Teor da decisão que cassou a
liminar e faz retornar o reg. alienação em Santa Catatina.
Agravo de instrumento n. 2007.009862-8, da Comarca da Capital.
Relator: Des. Substituto Jaime Luiz Vicari.
DESPACHO
Cuida-se de agravo de instrumento, com pedido de efeito suspensivo,
interposto pelo SINDICATO DOS OFICIAIS DO REGISTRO CIVIL, TÍTULOS,
DOCUMENTOS E DE PESSOAS JURÍDICAS E ESCRIVANIA DE PAZ DO ESTADO DE SANTA
CATARINA - SIDEROC, contra decisão do MM. Juiz de Direito da Unidade da
Fazenda Pública da Comarca da Capital.
Naquele Juízo, nos autos da "ação popular", movida por RYCHARDE FARAH contra
o ESTADO DE SANTA CATARINA, PAULO ROBERTO DIAS NEVES, o SECRETÁRIO DE ESTADO
DA SEGURANÇA PÚBLICA E DEFESA DO CIDADÃO, ELTON ALEXANDRE VELTEN FIEL e o
agravante, o i. Magistrado, em 24 de novembro de 2005, deferiu liminar,
suspendendo "os efeitos do Convênio n. 6719/05-9, a fim de que se cumpra o
art. 1361 do CC/02 e a Resolução n. 159/04 do Contran, ou, que não se exija
mais o registro dos contratos de alienação fiduciária, arrendamento
mercantil ou reserva de domínio junto aos cartórios de Títulos e Documentos,
para inscrição destes gravames no Detran" (fls. 26).

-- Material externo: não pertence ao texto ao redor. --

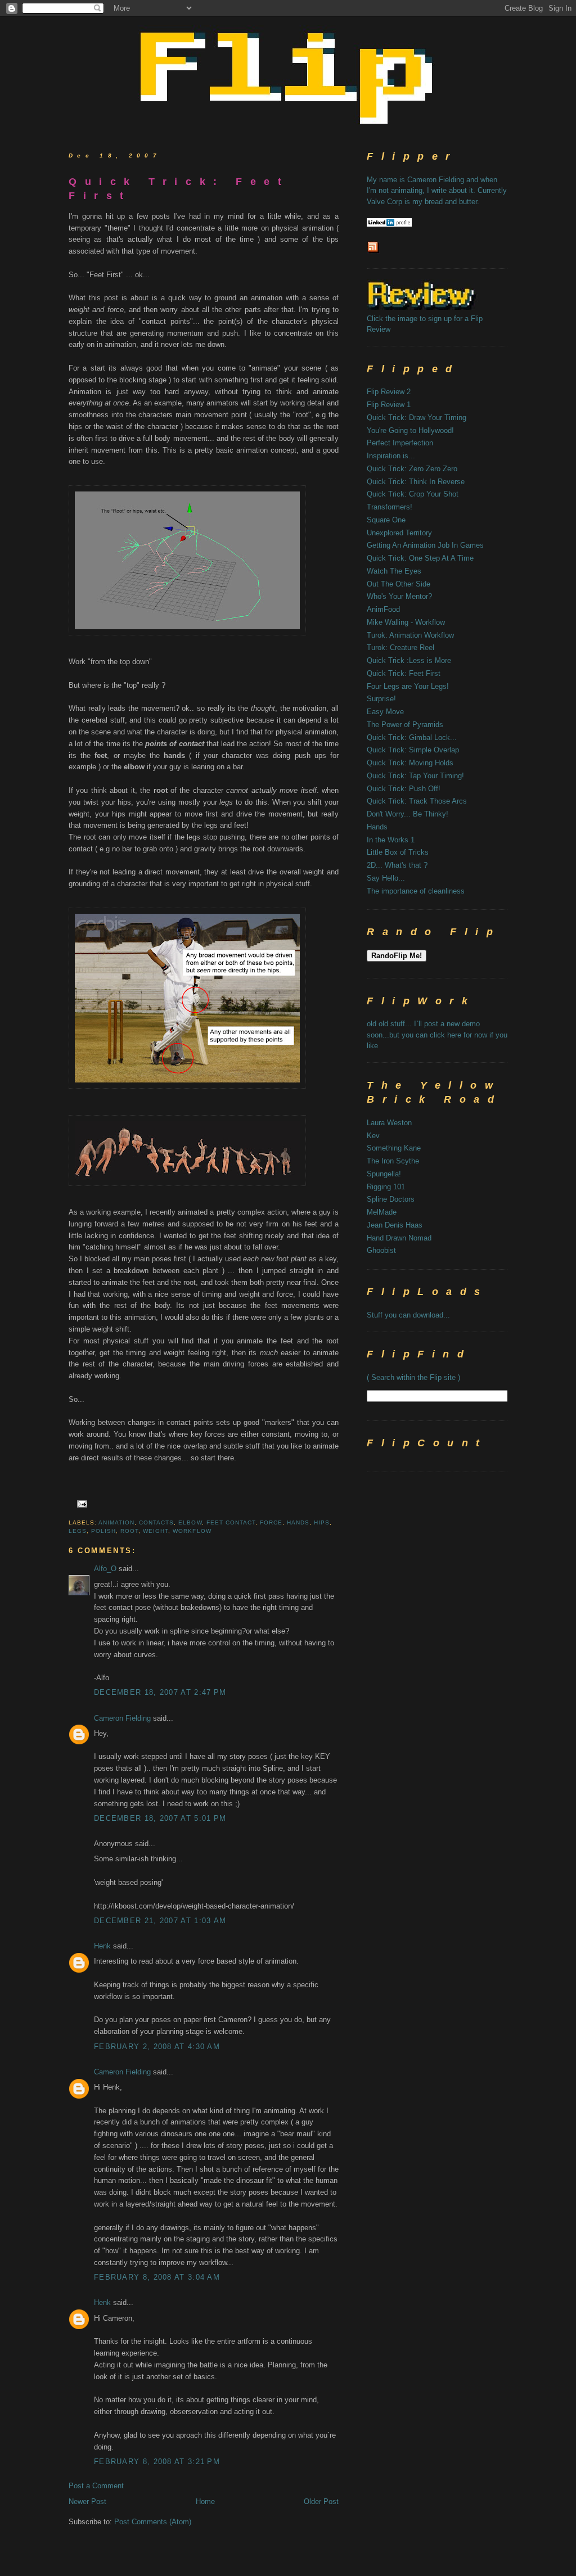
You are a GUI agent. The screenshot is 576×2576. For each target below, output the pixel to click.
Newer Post (87, 2501)
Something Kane (394, 1148)
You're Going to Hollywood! (410, 430)
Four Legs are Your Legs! (408, 686)
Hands (377, 827)
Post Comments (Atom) (152, 2522)
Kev (373, 1135)
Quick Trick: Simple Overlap (413, 750)
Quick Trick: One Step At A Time (420, 558)
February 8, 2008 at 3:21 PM (157, 2461)
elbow (189, 1522)
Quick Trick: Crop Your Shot (412, 494)
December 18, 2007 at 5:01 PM (160, 1818)
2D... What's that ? (397, 865)
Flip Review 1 (389, 404)
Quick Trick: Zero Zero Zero (412, 468)
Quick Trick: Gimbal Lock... (412, 737)
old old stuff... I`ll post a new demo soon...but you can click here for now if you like (437, 1034)
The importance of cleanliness (416, 891)
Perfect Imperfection (400, 443)
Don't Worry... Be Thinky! (407, 814)
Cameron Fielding (122, 1718)
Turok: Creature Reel (400, 647)
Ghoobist (381, 1250)
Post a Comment (96, 2486)
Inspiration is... (391, 456)
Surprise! (381, 698)
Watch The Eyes (394, 571)
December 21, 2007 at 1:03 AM (160, 1920)
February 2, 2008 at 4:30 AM (157, 2046)
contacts (156, 1522)
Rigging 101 (386, 1187)
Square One (386, 520)
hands (298, 1522)
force (271, 1522)
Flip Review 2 (389, 391)
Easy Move (385, 711)
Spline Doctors (391, 1199)
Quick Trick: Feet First (179, 188)
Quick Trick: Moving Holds (410, 763)
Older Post (321, 2501)
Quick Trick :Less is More (409, 660)
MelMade (382, 1212)
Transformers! (389, 507)
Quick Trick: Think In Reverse (416, 481)
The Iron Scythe (393, 1161)
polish (103, 1531)
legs (78, 1531)
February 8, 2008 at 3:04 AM (157, 2277)
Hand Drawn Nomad (399, 1238)
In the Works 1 (391, 840)
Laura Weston (389, 1122)
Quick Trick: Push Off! (403, 788)
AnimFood (383, 609)
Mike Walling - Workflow (406, 622)
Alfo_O (105, 1568)
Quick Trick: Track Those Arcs (417, 801)
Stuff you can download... (408, 1315)
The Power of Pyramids (405, 724)
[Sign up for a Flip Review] (437, 307)
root (129, 1531)
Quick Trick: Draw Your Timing (416, 417)
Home (205, 2501)
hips (322, 1522)
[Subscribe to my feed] (373, 251)
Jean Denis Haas (394, 1225)
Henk (102, 1946)
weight (155, 1531)
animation (116, 1522)
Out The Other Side (398, 584)
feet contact (230, 1522)
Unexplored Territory (399, 533)
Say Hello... (386, 878)
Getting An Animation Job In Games (425, 545)
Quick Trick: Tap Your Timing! (415, 776)
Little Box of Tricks (398, 852)
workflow (192, 1531)
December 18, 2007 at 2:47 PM (160, 1692)
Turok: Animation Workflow (410, 635)
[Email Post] (81, 1503)
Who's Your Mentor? (399, 596)
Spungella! (384, 1174)
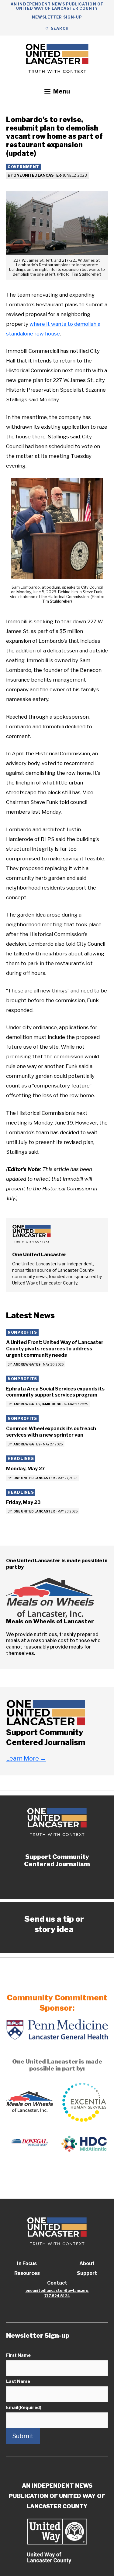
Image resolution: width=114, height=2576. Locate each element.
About (87, 2263)
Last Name (18, 2381)
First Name (18, 2355)
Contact (57, 2283)
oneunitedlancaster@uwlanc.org (57, 2290)
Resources (27, 2273)
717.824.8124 (57, 2296)
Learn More (26, 1758)
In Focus (27, 2263)
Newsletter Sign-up (57, 17)
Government (23, 167)
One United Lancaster (37, 175)
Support (87, 2273)
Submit (22, 2436)
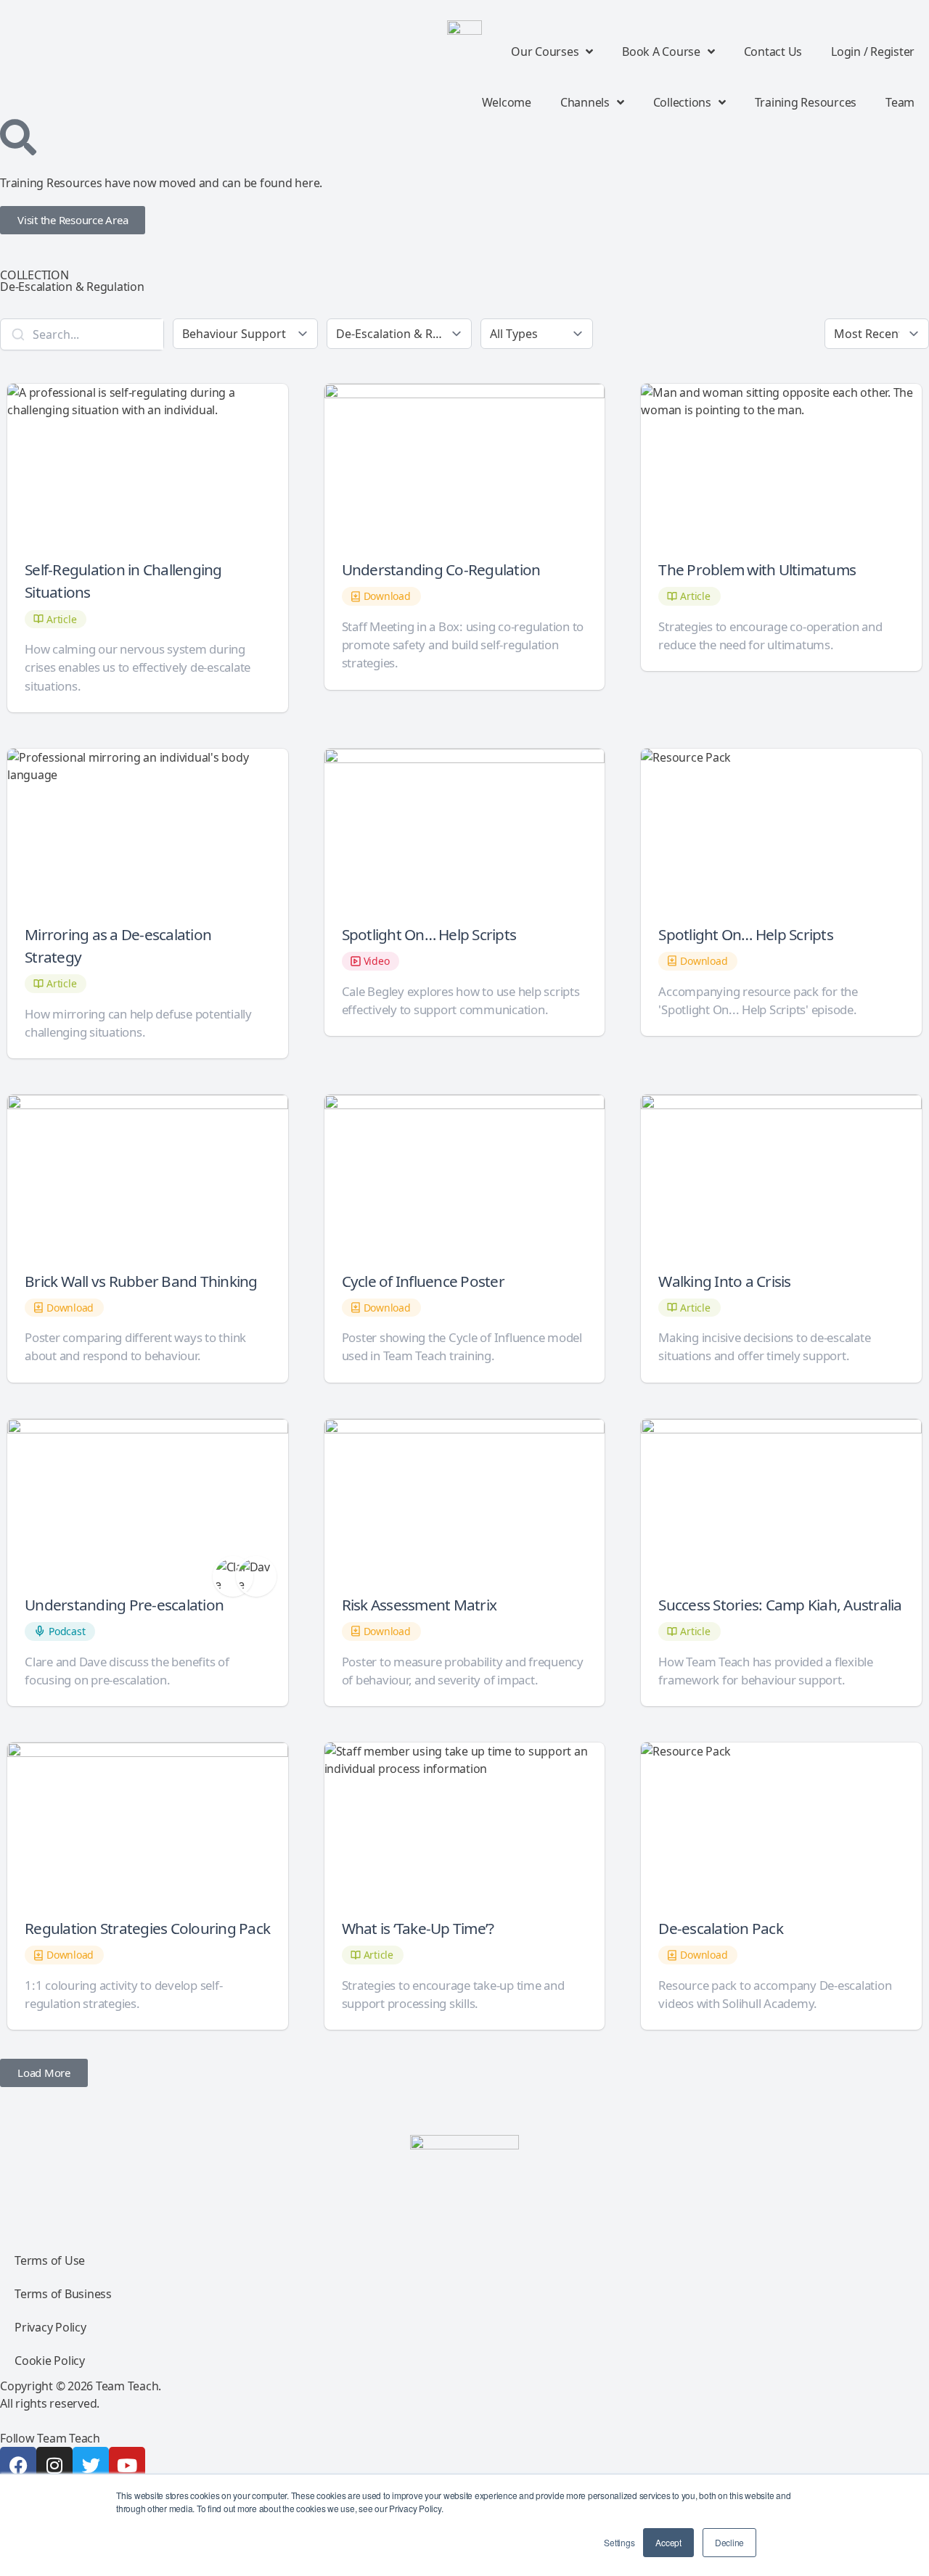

Posteriormente, em 07 de fevereiro de 2006, o mesmo e i. Julgador acolheu os
embargos de declaração opostos pelo agravado, "para que no dispositivo da
liminar conste mais o seguinte: 'Expeça-se ofício ao DETRAN/SC e ao SIDEROC
para colacionarem aos autos os documentos solicitados, descritos,
respectivamente, nas letras b.1 e b.2, do item 42, da inicial'" (fls. 102).
Irresignado com a prestação jurisdicional, o Estado de Santa Catarina, com
base no artigo 12, § 1º, da Lei n. 7.347/85 e no artigo 4º da Lei n.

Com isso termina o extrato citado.